The Midnight Angel stalked toward Sharky, who had gotten up and was shaking his head, smiling, his rows of teeth gleaming in the sunshine. Flaming wings sprouted from the back of her shoulders. That’s new, Ray thought groggily.

“Eat your titties like candy,” Sharky said, and the Angel cut him. His left arm came off. Blood showered like a fountain. Ray, watching, grinned.

“Ow,” Sharky said, and she cut him again. This time, his head came off. Sharky took a lumbering step toward her, and then he fell, blood pumping with each beat of his slowing heart.

“Shit,” the Racist said, as the Angel turned to him.

A car screeched toward them from the back of the lot, the driver shouting, “Get in, get in.”

He braked, showering the Racist with pebbles and dust, and the ace flung the passenger side door open. He started to climb in, turned, and looked at Norwood, who was coming at him with a hard look on his face. “We got business to finish, boy,” he said, and slammed the door just as Norwood reached for him, and the car fishtailed out of the lot.

The Angel moved her hands apart and her sword and wings disappeared. She went to Ray and knelt down by him. “Hang on. We’ll get you to the hospital—”

Ray reached out and grabbed the front of her jumpsuit and pulled her face close to his.

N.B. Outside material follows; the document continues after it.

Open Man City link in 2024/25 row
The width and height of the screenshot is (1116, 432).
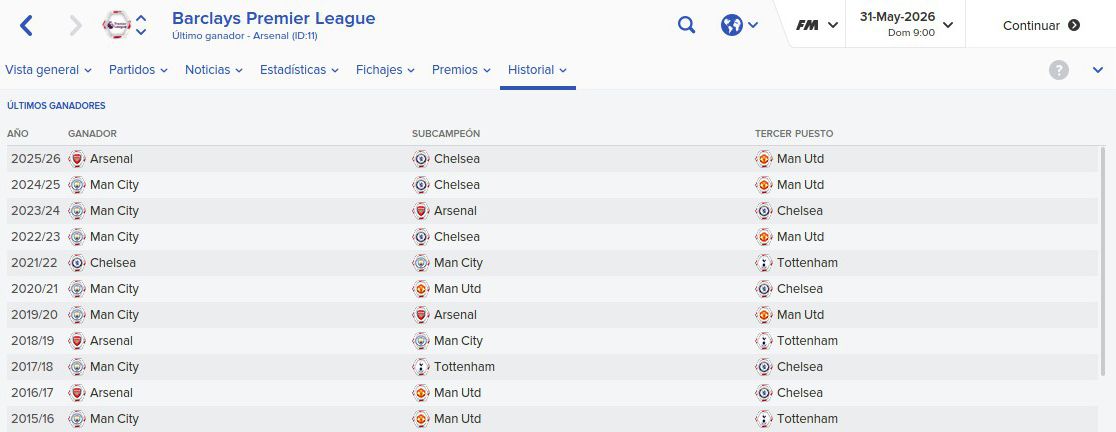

“Tell the doctor,” he said, making a supreme effort, “to stitch the tendons. Staple the goddamn things together if he has to—”

“Billy—”

“Tell him!”

“All right. Yes.”

He lay back a little, grinning woozily. “Anybody get the license plate of that car?”

Moon, still pressing against his neck, made a little yip of affirmation.

“Good job,” Ray said, and closed his eyes.

His cell phone rang.

He opened his eyes. “Somebody get that,” he said, and closed them again.

Ray felt a strong hand clutching him with the relentless strength of a giant, and he knew that no matter how hard he fought, he would never break free. If I’m going down, he thought, I might as well go down with my eyes open. With a supreme effort of will he pried his eyelids apart and blinked, though the light was dim and the air was cool. He realized that the Angel was bending over him in her dusty leathers. He was lying in bed in a small, antiseptic room, with tubes in his left arm and various electronic monitors stuck up on shelves all around him. He realized that he was in a hospital. He should have. He’d been in plenty during the course of his career.